| Records for this task |
· · · ·

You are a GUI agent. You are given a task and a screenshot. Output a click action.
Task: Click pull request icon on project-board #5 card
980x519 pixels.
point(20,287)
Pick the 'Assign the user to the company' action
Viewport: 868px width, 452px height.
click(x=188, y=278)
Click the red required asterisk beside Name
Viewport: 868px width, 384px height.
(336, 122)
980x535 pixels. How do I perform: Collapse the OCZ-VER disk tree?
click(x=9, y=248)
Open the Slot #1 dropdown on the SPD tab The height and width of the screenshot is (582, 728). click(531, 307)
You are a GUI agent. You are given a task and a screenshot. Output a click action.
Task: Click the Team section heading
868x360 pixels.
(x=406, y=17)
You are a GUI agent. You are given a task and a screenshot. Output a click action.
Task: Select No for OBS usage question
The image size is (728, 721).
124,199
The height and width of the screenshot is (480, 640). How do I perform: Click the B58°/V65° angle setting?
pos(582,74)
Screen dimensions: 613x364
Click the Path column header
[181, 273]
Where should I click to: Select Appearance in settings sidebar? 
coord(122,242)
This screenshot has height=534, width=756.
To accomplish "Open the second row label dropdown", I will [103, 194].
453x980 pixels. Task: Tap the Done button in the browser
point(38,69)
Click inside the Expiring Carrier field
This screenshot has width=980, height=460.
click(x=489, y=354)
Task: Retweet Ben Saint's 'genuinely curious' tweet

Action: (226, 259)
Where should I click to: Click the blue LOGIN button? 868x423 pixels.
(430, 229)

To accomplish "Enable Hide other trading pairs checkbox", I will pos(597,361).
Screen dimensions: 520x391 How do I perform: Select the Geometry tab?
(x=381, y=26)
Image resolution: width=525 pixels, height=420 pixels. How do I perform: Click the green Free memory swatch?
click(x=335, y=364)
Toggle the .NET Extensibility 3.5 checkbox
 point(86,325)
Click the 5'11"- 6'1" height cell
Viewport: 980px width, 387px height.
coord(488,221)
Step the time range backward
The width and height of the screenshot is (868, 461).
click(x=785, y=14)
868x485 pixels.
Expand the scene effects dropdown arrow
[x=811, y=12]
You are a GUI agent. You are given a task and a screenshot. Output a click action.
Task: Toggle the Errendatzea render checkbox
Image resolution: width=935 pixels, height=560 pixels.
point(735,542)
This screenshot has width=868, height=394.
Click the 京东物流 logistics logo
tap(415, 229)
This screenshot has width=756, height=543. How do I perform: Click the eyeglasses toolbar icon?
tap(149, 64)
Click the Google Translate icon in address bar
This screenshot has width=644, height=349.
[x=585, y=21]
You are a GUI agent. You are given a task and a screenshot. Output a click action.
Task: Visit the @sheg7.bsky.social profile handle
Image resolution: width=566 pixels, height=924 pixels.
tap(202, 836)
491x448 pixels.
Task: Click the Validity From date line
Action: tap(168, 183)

· · · ·

| What the task asks |
Go through the records and copy each one exactly.

| Solution for this problem |
You are a GUI agent. You are given a task and a screenshot. Output a click action.
Task: Click pull request icon on project-board #5 card
980x519 pixels.
point(20,287)
Pick the 'Assign the user to the company' action
Viewport: 868px width, 452px height.
click(x=188, y=278)
Click the red required asterisk beside Name
Viewport: 868px width, 384px height.
(336, 122)
980x535 pixels. How do I perform: Collapse the OCZ-VER disk tree?
click(x=9, y=248)
Open the Slot #1 dropdown on the SPD tab The height and width of the screenshot is (582, 728). click(531, 307)
You are a GUI agent. You are given a task and a screenshot. Output a click action.
Task: Click the Team section heading
868x360 pixels.
(x=406, y=17)
You are a GUI agent. You are given a task and a screenshot. Output a click action.
Task: Select No for OBS usage question
The image size is (728, 721).
124,199
The height and width of the screenshot is (480, 640). How do I perform: Click the B58°/V65° angle setting?
pos(582,74)
Screen dimensions: 613x364
Click the Path column header
[181, 273]
Where should I click to: Select Appearance in settings sidebar? 
coord(122,242)
This screenshot has height=534, width=756.
To accomplish "Open the second row label dropdown", I will [103, 194].
453x980 pixels. Task: Tap the Done button in the browser
point(38,69)
Click inside the Expiring Carrier field
This screenshot has width=980, height=460.
click(x=489, y=354)
Task: Retweet Ben Saint's 'genuinely curious' tweet

Action: (226, 259)
Where should I click to: Click the blue LOGIN button? 868x423 pixels.
(430, 229)

To accomplish "Enable Hide other trading pairs checkbox", I will pos(597,361).
Screen dimensions: 520x391 How do I perform: Select the Geometry tab?
(x=381, y=26)
Image resolution: width=525 pixels, height=420 pixels. How do I perform: Click the green Free memory swatch?
click(x=335, y=364)
Toggle the .NET Extensibility 3.5 checkbox
 point(86,325)
Click the 5'11"- 6'1" height cell
Viewport: 980px width, 387px height.
coord(488,221)
Step the time range backward
The width and height of the screenshot is (868, 461).
click(x=785, y=14)
868x485 pixels.
Expand the scene effects dropdown arrow
[x=811, y=12]
You are a GUI agent. You are given a task and a screenshot. Output a click action.
Task: Toggle the Errendatzea render checkbox
Image resolution: width=935 pixels, height=560 pixels.
point(735,542)
This screenshot has width=868, height=394.
Click the 京东物流 logistics logo
tap(415, 229)
This screenshot has width=756, height=543. How do I perform: Click the eyeglasses toolbar icon?
tap(149, 64)
Click the Google Translate icon in address bar
This screenshot has width=644, height=349.
[x=585, y=21]
You are a GUI agent. You are given a task and a screenshot. Output a click action.
Task: Visit the @sheg7.bsky.social profile handle
Image resolution: width=566 pixels, height=924 pixels.
tap(202, 836)
491x448 pixels.
Task: Click the Validity From date line
Action: tap(168, 183)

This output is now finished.